Work to be completed>
In the typewriter post, what could the writer's electric typewriter remember and erase?

* start Source extract *

Monday, August 16, 2010
The Good Olden Days
This post is dedicated to all of you out there, who remember your first typewriter. [For the rest of you, Granny B has a tale from when telephones were connected to the wall and you had to flip the record every 20 minutes]
I had a brand, new electric model that I carted off to college. A graduation present. It was so fancy that it could remember the last five letters you typed, and erase them. No White-Out for me! (Four years later, I owned my first computer--a little boxy Mac SE with a screen like a postcard--and the typewriter was mothballed.)
Back in those days, you composed in a notebook, with a pencil or pen, and then rolled a piece of typing paper against the platen (crrk, crrk, hopefully the top edge of the paper was even) and typed up your piece--remembering to hit the return key (electric) or carriage return lever (manual) when the warning bell went off to roll the paper up a line. Woe to she who forgot and ran out of space for a word... (margin release key, hyphen) It was a slow process that required forethought, a variety of accessories (aforementioned White-Out to paint over mistakes; carbon paper, if you wanted a copy), and time. To "send," you folded up your piece of paper in an envelope, addressed it, and pressed a licked stamp on it before taking it to a mailbox.

* end Source extract *
* start Data extract *

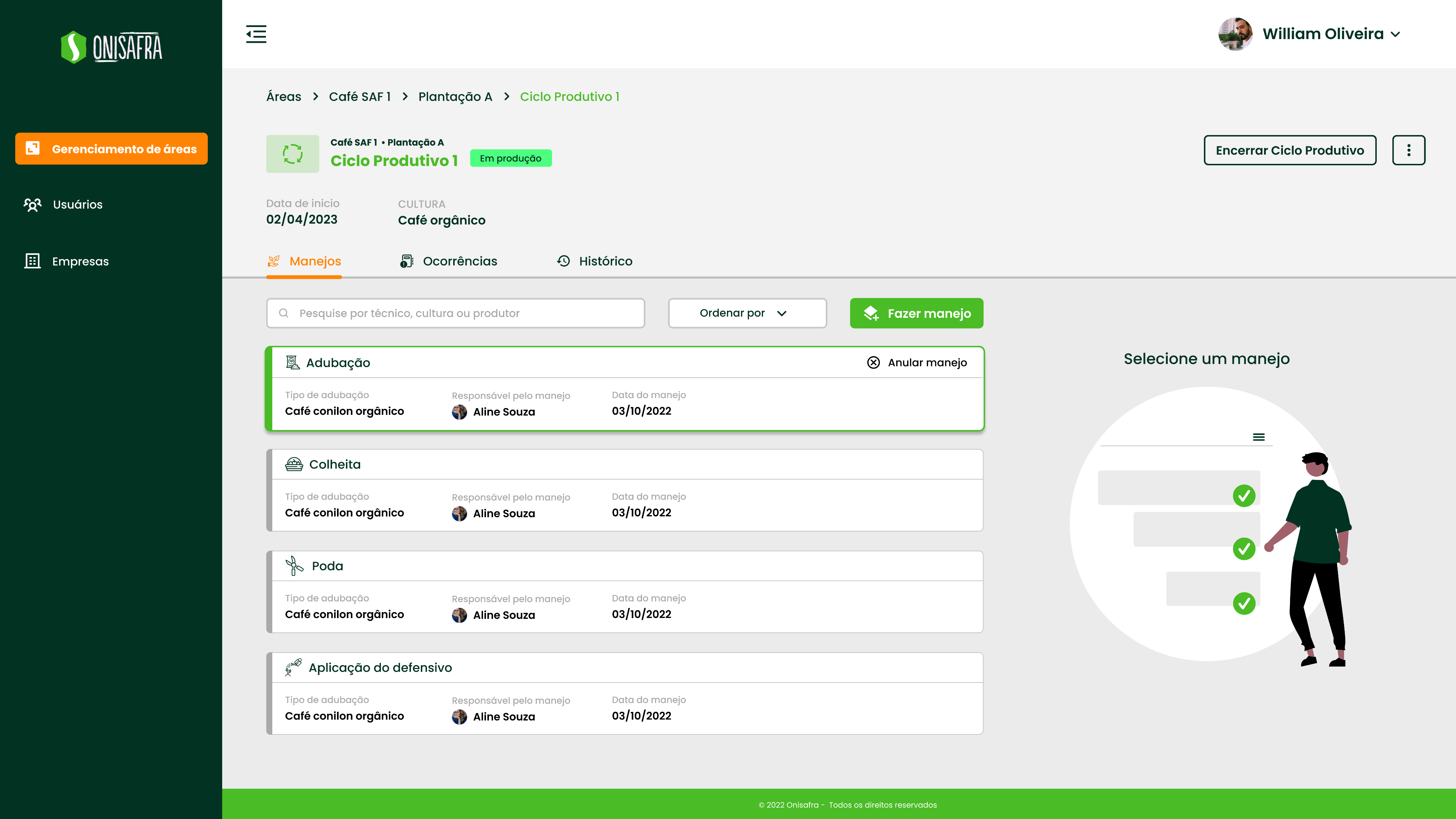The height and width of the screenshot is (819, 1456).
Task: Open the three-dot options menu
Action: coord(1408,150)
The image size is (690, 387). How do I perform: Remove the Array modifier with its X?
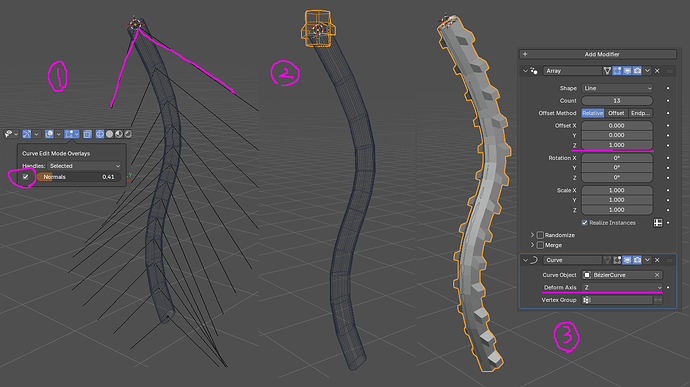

* end Data extract *

Written reply>
The last five letters typed.